Influencer marketing is an industry that has seen rapid growth over the past few years with an increase between 40 and 50 percent year on year, according to Influencer Marketing Hub. It allows companies to increase brand awareness and trust through directly interacting with their target audience in a way never seen before in other strands of marketing.

Take Gymshark, recently valued at £1.3bn, this fitness clothing brand was one of the earliest adopters of the influencer marketing model. They are renowned for marketing products through their community of Instagram influencers and YouTubers, with their success being a testament to the importance of influencer marketing, showing that when done right it can be a key driver to exponential growth.

As an industry, influencer marketing is expected to hit $10bn in 2020, growing enormously from just $3bn in 2017. Increasingly companies are valuing the involvement of influencers in their marketing, so it is now more important than ever to be able to identify emerging influencers and those with the most potential to drive success for a brand.

So what makes an influencer?

The most obvious type of influencer are celebrities - individuals with large numbers of followers who are often idolized. Similarly, other types of influencers include industry experts, thought leaders and bloggers.
These categories, although relatively vague terms, all have some similar traits that provide us with some insight on what features to look for when trying to identify the next big influencer.
Common traits in these categories are that the individuals often have a sizable audience that they engage with through some kind of platform, and in most cases, they are individuals who talk about topics in a particular niche. For example, Andrew Ng could be considered an influencer due to his sizeable audience on Twitter, where he regularly posts about machine learning.

How do we quantify influence?

As with a large amount of machine learning problems, being able to express a complex idea like influence is paramount to identifying trends. In the context of social media, there are three main types of data we can use:

Number of Followers
Number of Impressions
Engagements

The number of followers and impressions, when measured over time, gives us an idea of the reach of the potential influencer. Engagements then give us information about how the individual is able to convert that reach, giving us insight into how likely the users that are viewing the posts are to be motivated into doing a particular thing, such as purchasing a product.

How do we predict an emerging influencer?

A paper published by students at Stanford University discusses a potential solution, while Kaggle (a website which hosts data science and machine learning competitions) has several others. Kaggle's most effective entry makes use of a Bayesian Optimized Light Gradient Boosted Machine that is trained using data that compares two individual's social media statistics, including those discussed above. Bayesian optimization is a process that allows us to fine-tune hyper-parameters for a machine learning model. LightGBM is a relatively new gradient boosting framework that uses tree-based learning and differs from other tree-based algorithms in that the tree grows vertically (leaf-wise) rather than horizontally (level-wise).

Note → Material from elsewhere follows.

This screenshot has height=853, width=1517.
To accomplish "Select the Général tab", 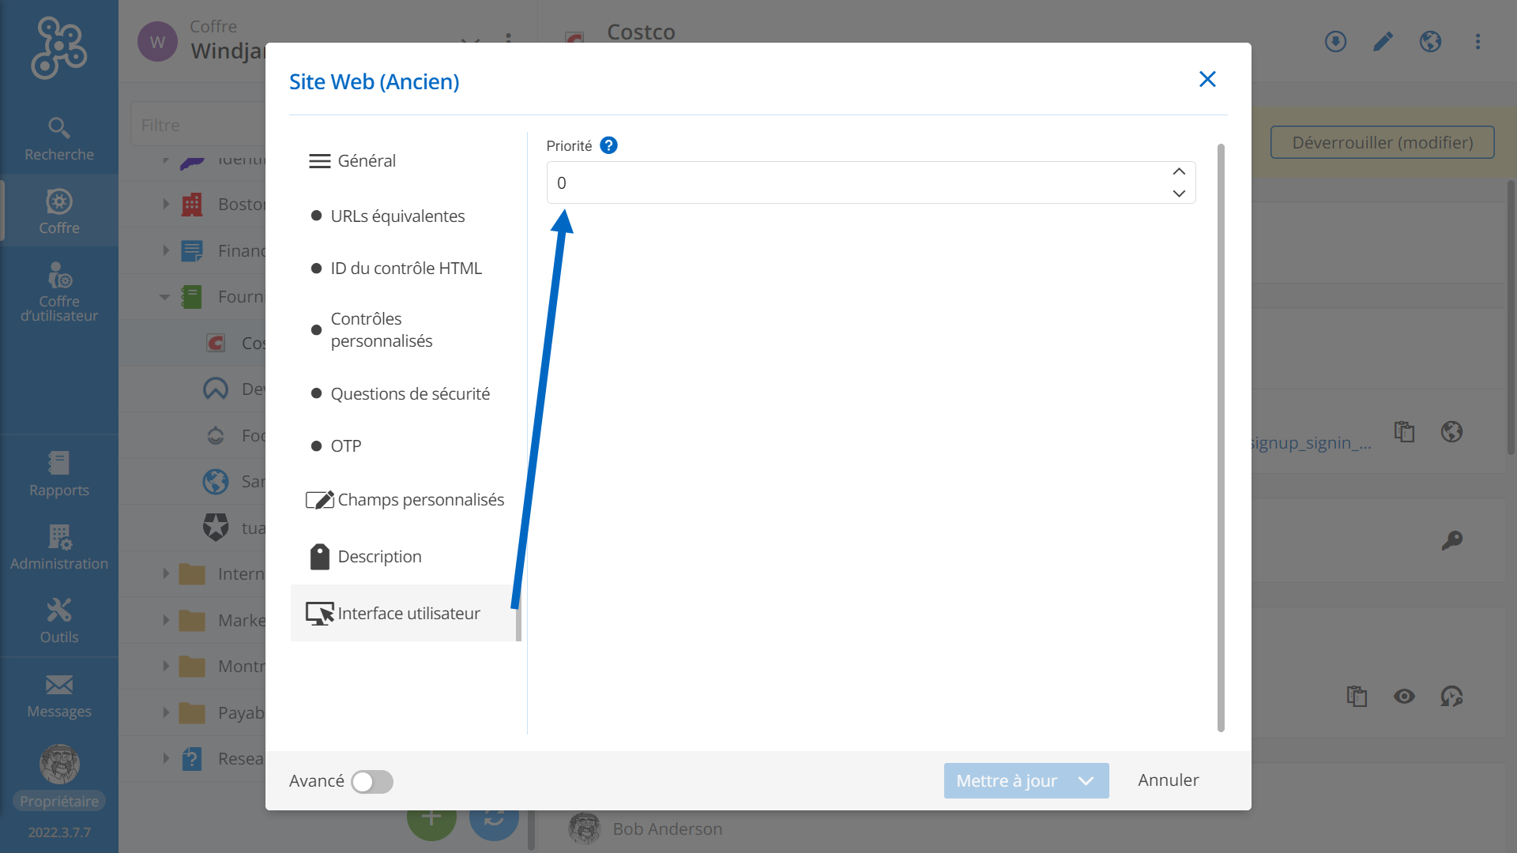I will (367, 161).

Some advantages of LightGBM is that it is fast, requires a lower amount of memory and supports GPU learning, however, it is quite sensitive to overtraining. In this implementation, the LightGBM manages to correctly identify which of the two individuals are the most influential with around 87% accuracy, making this model ideal for assisting in deciding between a relatively low number of potential influencers. However, despite this being one of the most accurate machine learning solutions for this problem, it is held back by the need for a large amount of curated data in order to be effective. This means that access to a large volume of user data needs to be accessed via an API or by web scraping, before then pre-processing the data into a given format to be used by the model.

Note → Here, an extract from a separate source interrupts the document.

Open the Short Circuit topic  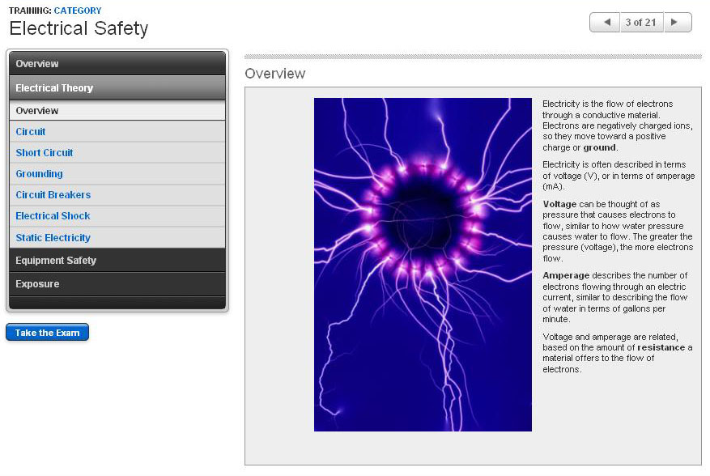[x=45, y=153]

What can we do to improve the implementation?

The difficulty in quantifying influence is that these values better describe an individual’s reach rather than their influence. However, we could also use Natural Language Processing techniques such as sentiment analysis, named entity recognition and document classification to analyse the post itself, along with the text-based engagements. This would give us a better understanding of what topics and what type of posts get a better reach as well as which of these garner the most positive interactions.

How do you decide if the influencer you’ve predicted is right for you?

Even with the work mentioned above, the influencer may not necessarily be the right fit for the strategy you have in mind. In order to build brand awareness or to increase a social following, you might need to choose a macro-influencer, whereas to reach an ideal audience a micro-influencer might be a better choice. The relevancy of the influencer's usual posts and the quality of the post could also contribute to choosing a different influencer.

How to Conduct a Constructive Code Review

Kyle Jones — Tue, 16 Mar 2021 00:00:00 +0000

Many businesses have a dedicated software engineering department, whether to maintain a website or develop apps. The majority of these departments will perform code reviews as part of their daily routine. But what’s the difference between a negative experience and a constructive review?

What is a code review?

A code review is a common practice in software engineering that aims to ensure the quality of an implementation is maintained by having the author’s work examined by one or more of their peers.

Where should you start with a code review?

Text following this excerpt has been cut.